MINNEAPOLIS — Seeing all the zeroes on the scoreboard the Boston bullpen put up on Wednesday night against the Minnesota Twins belied the tension and angst that hung on practically every pitch.
In the end, the results were all that manager Bobby Valentine cared to focus on, and understandably so.
Mike Aviles homered and the Red Sox bullpen just barely avoided another big collapse in a 7-6 victory over the Twins.
Alfredo Aceves struck out Denard Span with the bases loaded in the ninth inning for his fourth save in six chances as the Red Sox completed the sweep.
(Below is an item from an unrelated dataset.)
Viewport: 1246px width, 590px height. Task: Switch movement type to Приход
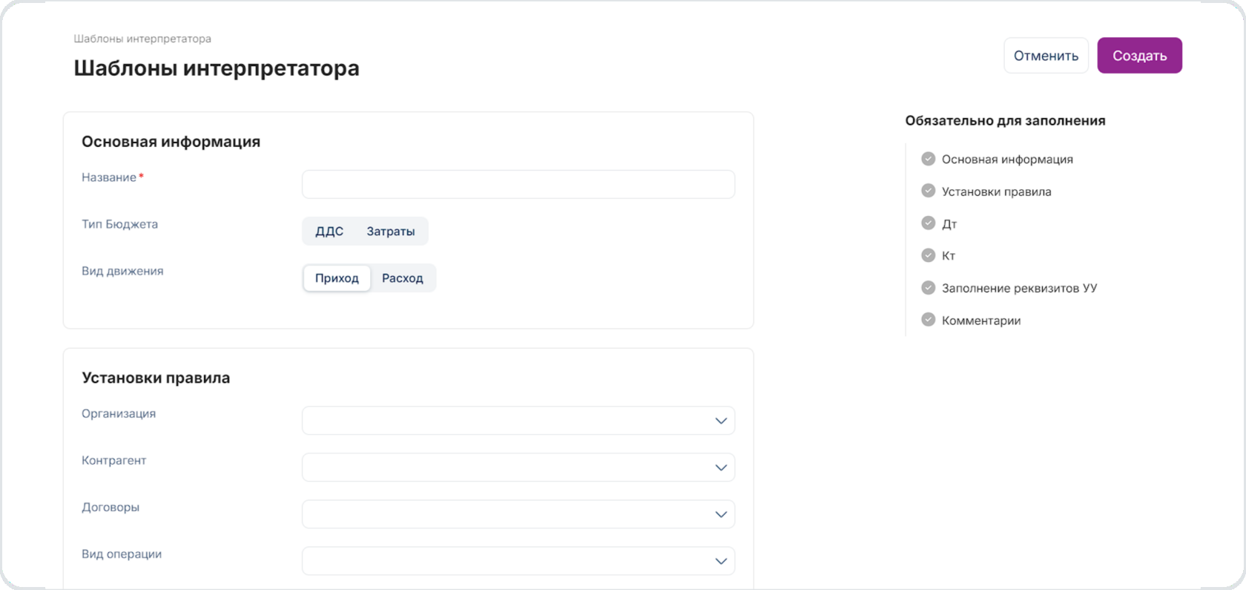[337, 278]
“Well, we got a win,” Valentine said. “That’s what it’s all about at the end. Three of those innings were clean, zeros. We like zeros.”
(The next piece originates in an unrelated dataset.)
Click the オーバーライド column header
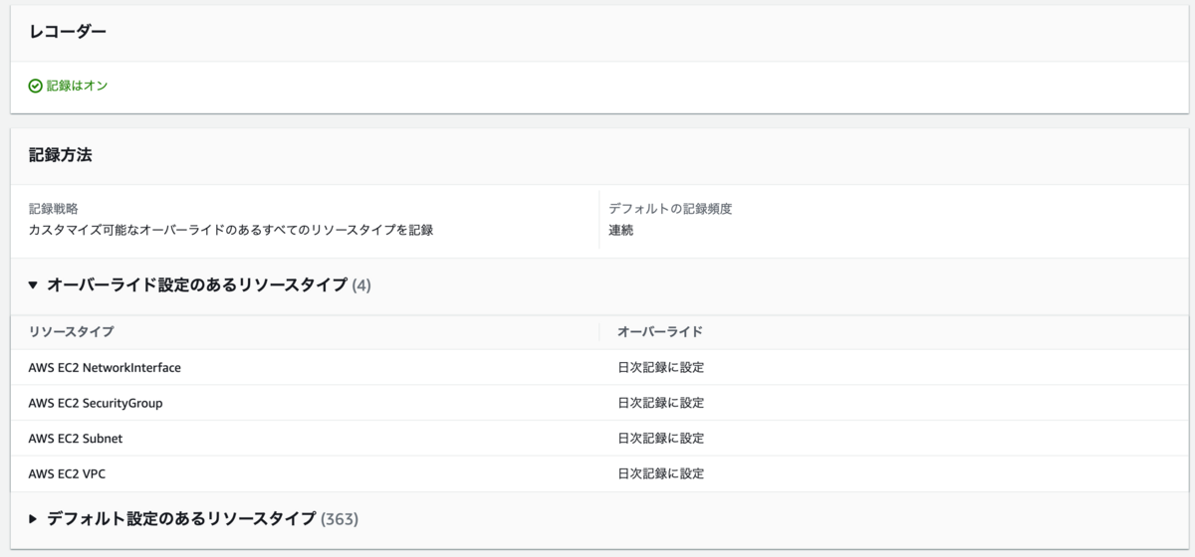The image size is (1195, 557). [x=659, y=331]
Clean may have been putting it a little generously, especially in the ninth inning.
Aceves walked Trevor Plouffe, gave up a hit to Ryan Doumit and hit Alexi Casilla in a tense ninth inning. But he got Span to chase a pitch up and out of the zone to escape the jam.
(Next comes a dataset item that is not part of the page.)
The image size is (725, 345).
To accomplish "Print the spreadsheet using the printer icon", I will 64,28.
Buchholz needed all the cushion he could get, and so did the Boston bullpen, which entered the night with the worst ERA in the American League. Buchholz carried a 9.00 ERA into the game, with his confidence in his changeup shaken and still smarting from giving up five home runs in a 6-2 loss to the Yankees last week.
Aviles hit a three-run homer in the second inning and the Red Sox were cruising with a 7-1 lead heading into the sixth. But after squandering a 9-0 lead to the Yankees on Saturday night, it was no time to relax.
Buchholz danced in and out of trouble for the first five innings, stranding eight runners on base before getting knocked out in the sixth. The right-hander gave up an RBI double to Span and left after walking Jamey Carroll to load the bases with one out.
“It’s been like that all year,” said the right-hander, who gave up five runs on 10 hits with three walks and two strikeouts in 5.1 innings. “I’ve had two clean innings. It’s a struggle when you’re out there throwing pitches and guys are putting it in play. That’s the way it goes. It has to change. It can’t stay like that all year. I just have to be positive about it.”
Dustin Pedroia tripled, doubled and singled for the Red Sox.
Joe Mauer had two hits and two RBIs and Anthony Swarzak pitched three innings of scoreless relief to keep the Twins in the game after another terrible outing from their starting pitcher.